While rates take center stage, tariffs and wage pressures also will be important. Investors likely will be listening closely during earnings calls for what role both are playing in company outlooks.
Kostin said the U.S. tariffs levied against $200 billion worth of Chinese goods happened too late in the quarter to have much impact. What will matter is what happens from here.
In the worst-case extreme scenario, the tariffs and resulting price increases could wipe out all of the projected fourth-quarter profits. However, that assumes no use of other suppliers, no pass-on to consumers and no rise in domestic revenues or boost from economic activity. Impacts instead will be felt by industry.
"Affected firms will likely address concerns on their earnings calls.
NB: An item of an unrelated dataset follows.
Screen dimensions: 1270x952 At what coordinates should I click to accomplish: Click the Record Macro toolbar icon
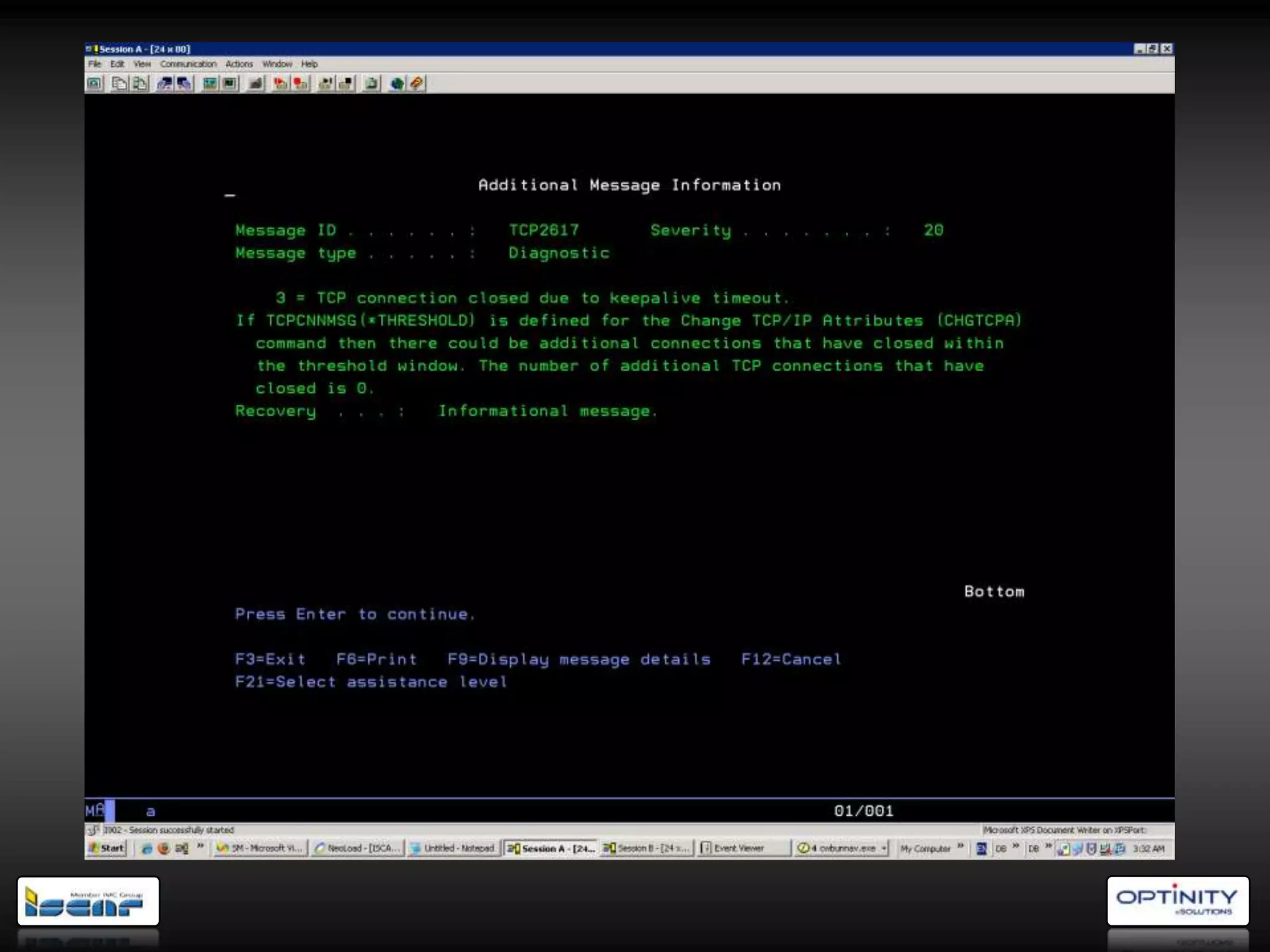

In fact, some firms have already discussed the potential impacts," Kostin said. "Firms with high and stable gross margins are best positioned to withstand input cost inflation regardless of the cause."
Similarly, companies with the strongest balance sheets and lowest debt loads will be affected least by rising rates, while companies that have less exposure to rising labor costs will do best amid the higher wage pressures, he added. While the Labor Department reported Friday that average hourly earnings rose 2.8 percent year over year, Goldman's own wage tracker sees a 3.3 percent increase, which is the highest since the recovery began in 2009.
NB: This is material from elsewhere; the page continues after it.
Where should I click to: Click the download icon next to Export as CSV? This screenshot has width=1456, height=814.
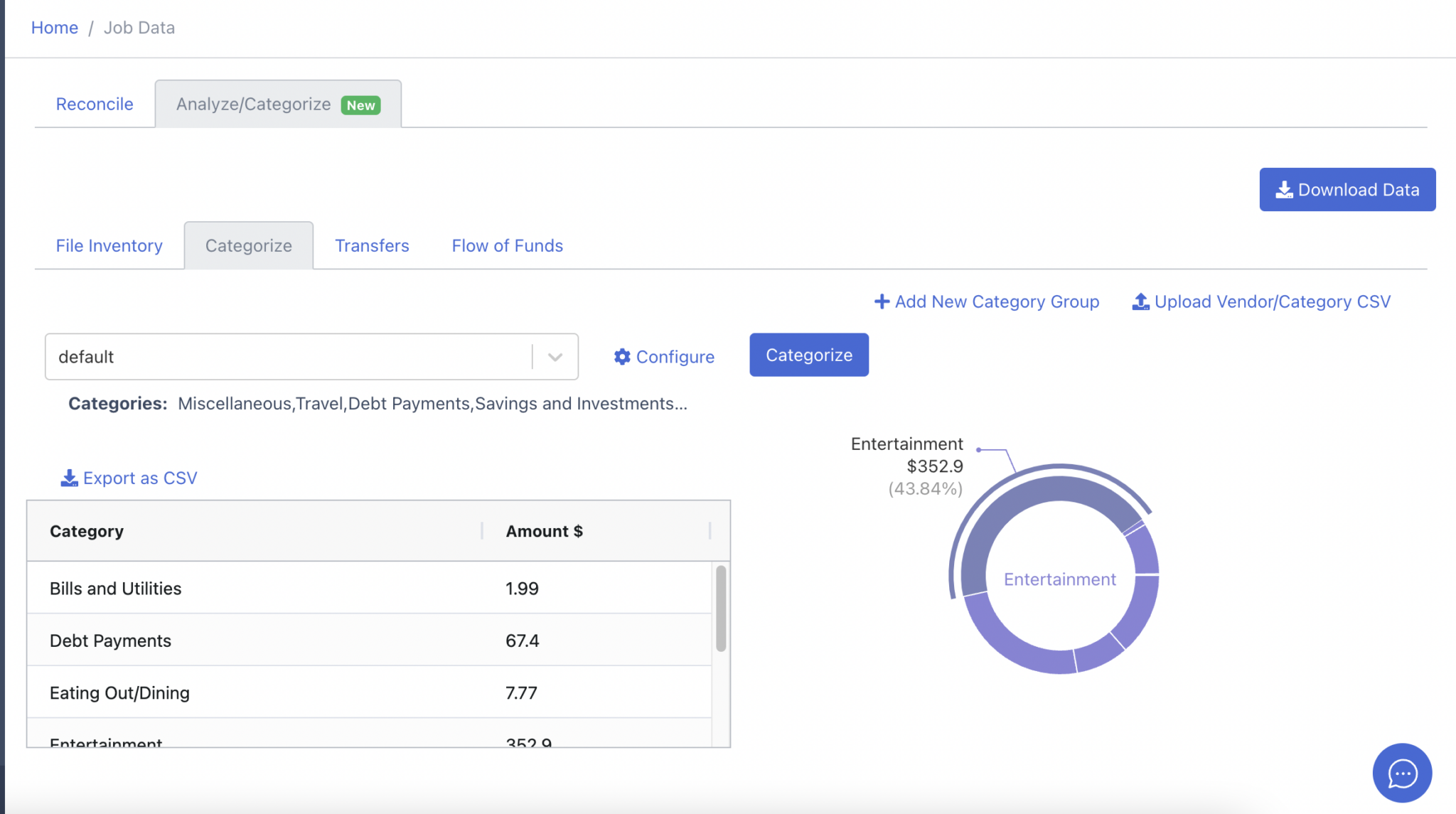(69, 477)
Wage pressures are a sign that inflation is building in the system. The Federal Reserve has responded by gradually increasing its benchmark rate, and Chairman Jerome Powell strongly indicated last week that the Fed remains a good distance from what it would consider a "neutral" rate that would generate a pause in the current cycle.
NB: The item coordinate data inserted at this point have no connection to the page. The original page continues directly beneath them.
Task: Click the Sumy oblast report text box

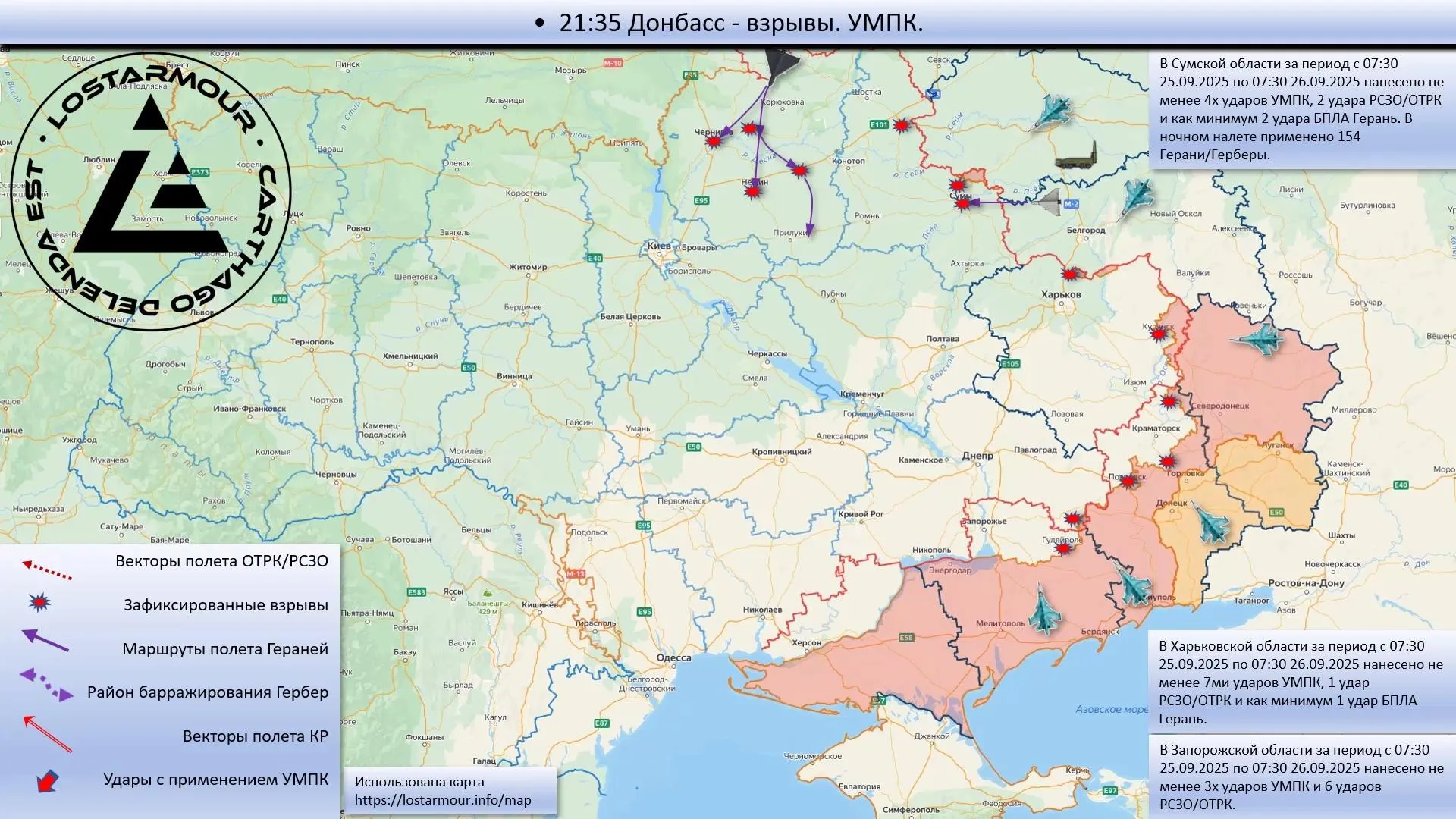Action: click(x=1301, y=109)
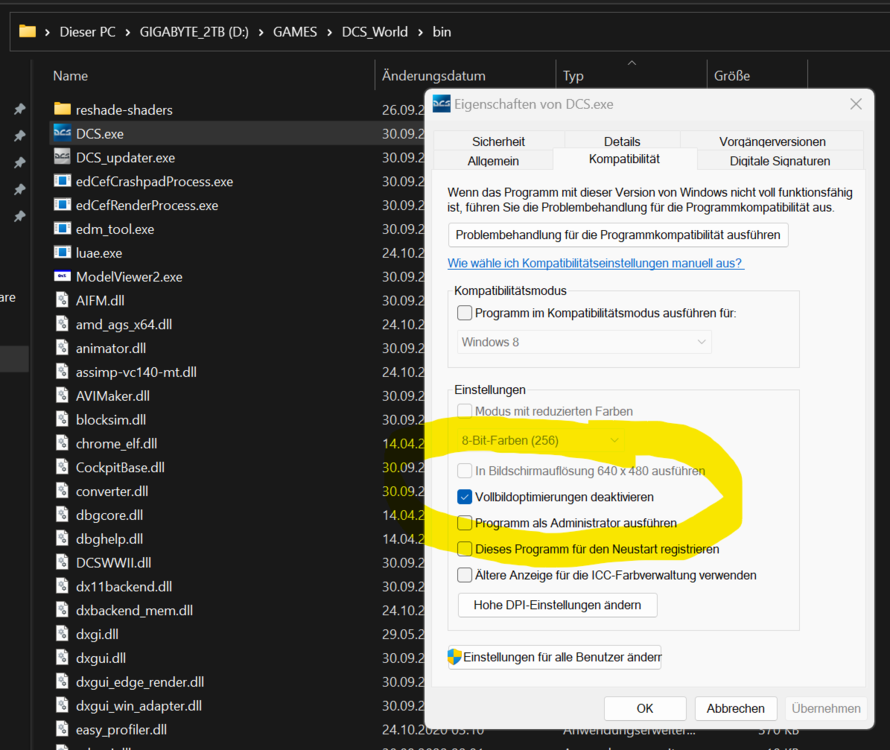Screen dimensions: 890x750
Task: Click Hohe DPI-Einstellungen ändern button
Action: pos(557,605)
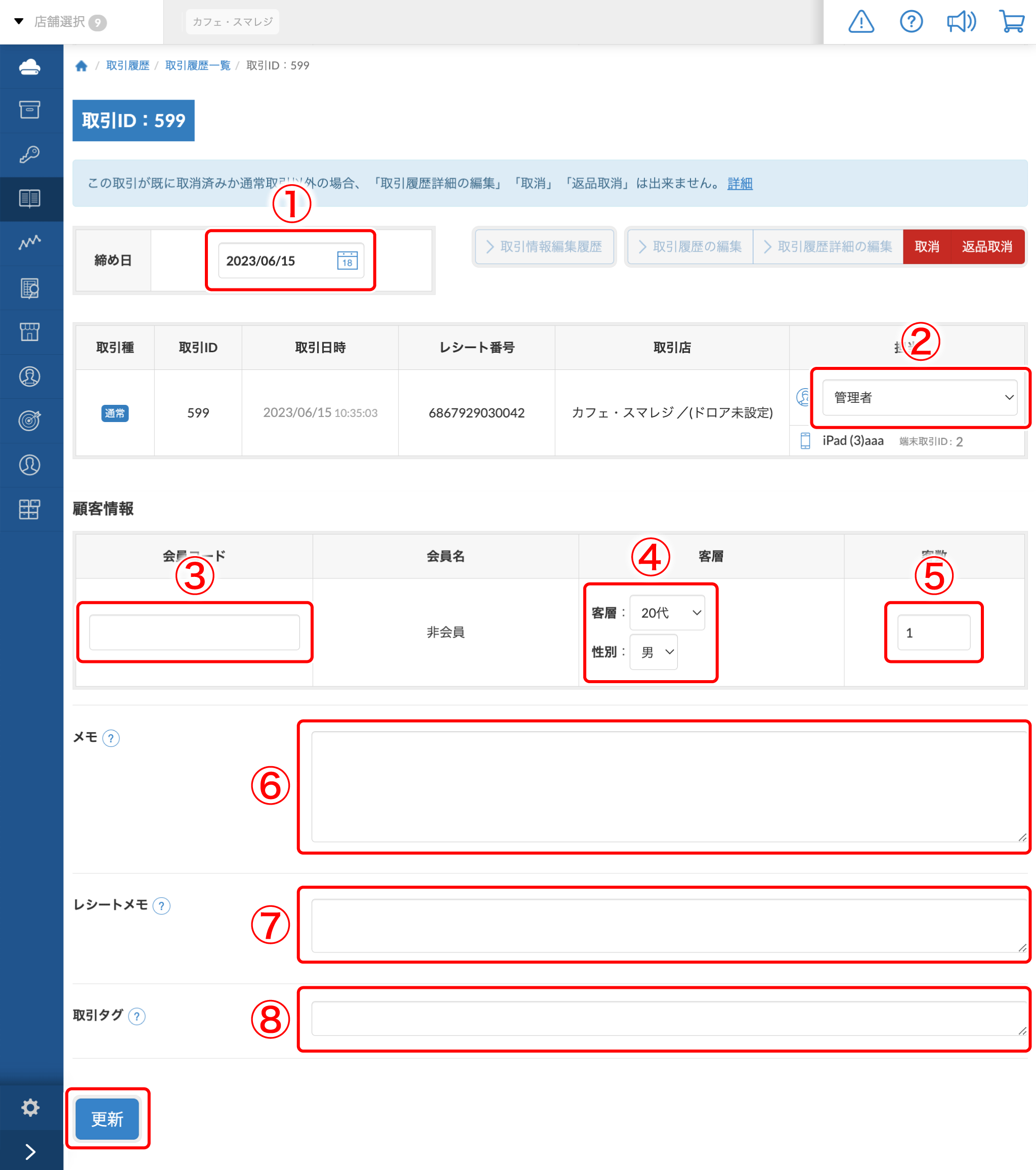The height and width of the screenshot is (1170, 1036).
Task: Click the sales analysis graph sidebar icon
Action: (30, 243)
So far, the effects from inflation remain fairly muted. But corporate officials will be looked at for indications of whether that will remain the case.
"Labor costs are significantly below where they were in the previous tightening cycle, leading us to believe that inflationary pressures have an ample cushion before they reach alarming levels," said John Lynch, chief investment strategist at LPL Research. "Nevertheless, markets may be sensitive to signs of growing inflation, especially with longer-term yields and stocks near multi-year highs."